Can someone enlighten us doubting Thomases (Thomasi?), because, at the risk of sounding redundant, it's just IM!
Meanwhile, I plan to wash my hands of the whole mess and use Jabber. Remember back when we had standards, and the internet was decentralized? It actually worked - there wasn't a single point of failure. When was the last time the entire email system went down? Jabber can offer the same reliability, and you don't aren't locked into a single server or client.
Besides being decentralized, Jabber tries to offer gateways, and many Jabber clients (such as GAIM) also play the "keep up with the proprietary protocol" game. So have the best of both worlds - get a Jabber account somewhere, and whenever your friends's servers lock out their clients of choice, convince them to get a Jabber account also.
Litigious bastards
I read about wallop briefly.. and it it quite threatening to my linux desktop usage if it should succeed.. Being a social geek, I make friends, join groups. And odds are several will demand wallop for communications (Clubs at university, charitable organizations) if it is all it is supposed to be. Solution? I realize there are web-based deelys... but they really really smell... I could set up PHP-Nuke occasionally, but people will probably prefer wallop 10 years from now when longhorn becomes mature (by way of how many computers run it). Sortof like when MSN took over IM where I live... except this next time, one may not be able to create a linux client.
That's a great story... I don't use IM or chat very often, so I haven't thought much about them. So a lot of what was said was fairly relevatory for me.
The thing that interests me is the way that Ford talked about differences in accessibility (can people you don't know communicate with you?), and verifiability (do I know who you are?) in various systems, and how one system (say chat) might be used to allow rough and tumble anonymous communications with strangers, while another (IMing) might be limited to friends on a whitelist.
Another characteristic that's particularly important to me is real time vs. instant response. I *hate* systems that interrupt me in real time, which is why I use email instead of IMs. I've pretty much stopped answering my phone, too, because I can, and now I depend on my machine to queue up calls, so I can deal with them when it makes sense to do so.
The question that all of this raises, for me, is whether or not it's practical to have a comprehensive messaging service that will allow people to tweak all of these different parameters in combinations that they like. Is there any need for email and IMs to be distinct?
Maybe we need a messaging "account" to be open, and another to be whitelisted, or one to be real time, and another to be queued -- but can't they be the same general sort of accounts, configured differently?
(I'm not talking about trying to twist email itself into this shape... but about a new system that would cover much of the same ground.)

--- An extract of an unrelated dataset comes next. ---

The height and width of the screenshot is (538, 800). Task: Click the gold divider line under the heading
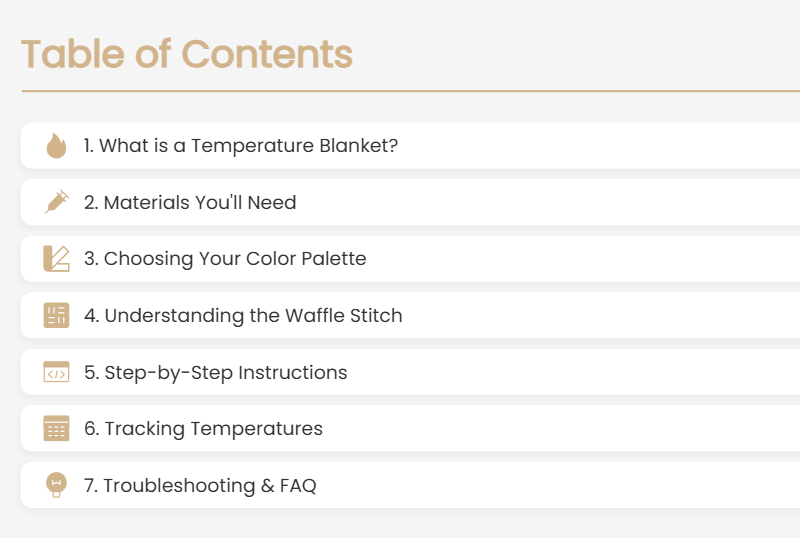(x=411, y=91)
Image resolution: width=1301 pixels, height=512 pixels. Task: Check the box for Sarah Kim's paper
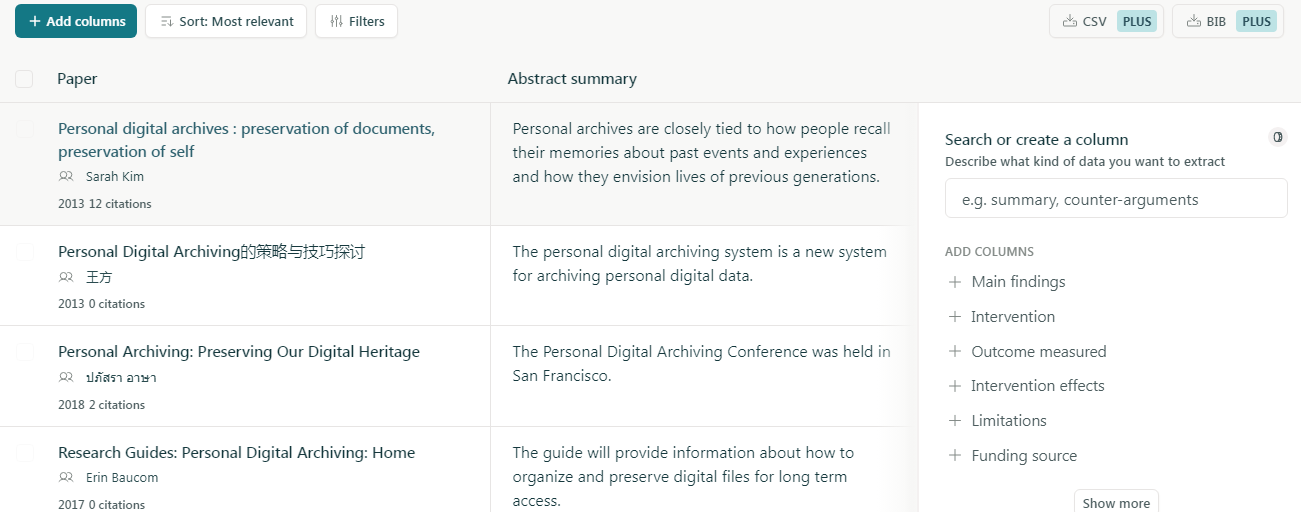(24, 129)
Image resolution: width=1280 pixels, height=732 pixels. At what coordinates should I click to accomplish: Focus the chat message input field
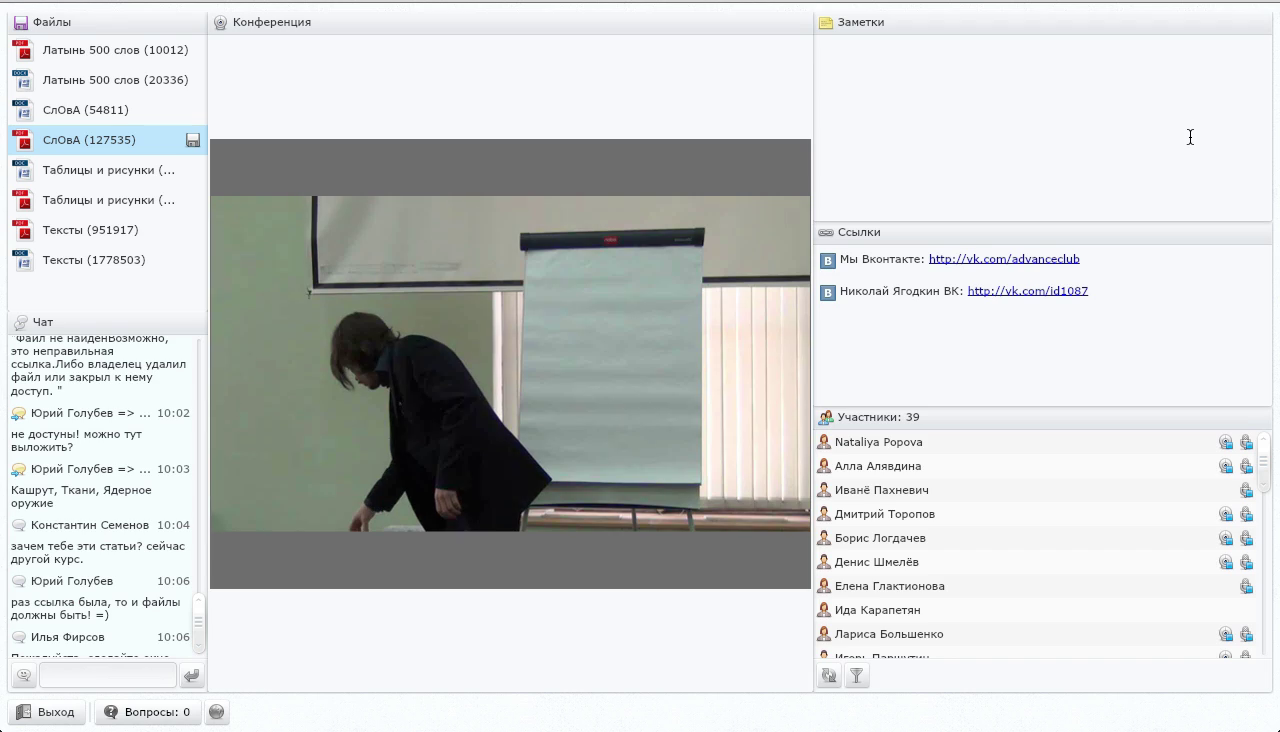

In this sense I see even Jabber as a dead-end - give me GAIM and the other multinetwork clients anyday, and open up more peer networks to them as they are populated.
Microsoft Dream (2003)
End users are beginning to ask for it. They get jazzed about the idea of being able to start an IM session with somebody, then if that person goes offline at some point, the message being sent would be saved and retrieved at a later time.
IBM Reality (1972)
You can also leave a message for wdd to receive when he logs on by typing: send 'message' user(wdd) logon.
For reference.
Karma: It's all a bunch of tree-huggin' hippy crap!
It's good, at least, that gaim/trillian developers collaborate in cracking proprietary protocols.
The Raven
Basically, apt-get is a kick-ass system for making sure your Debian system is up to date, has the latest packages installed, and manages conflicts. At the core, what is an IM system about? Making sure your message 'packages' are up to date, has the latest messages 'installed', and manages conflicts, that is, a reply had been requested, yet hasn't been sent! All the key infrastructure was already in place, including an interface (dselect), which could easily be ported to all the required platforms to allow easy reading and sending of instant messages.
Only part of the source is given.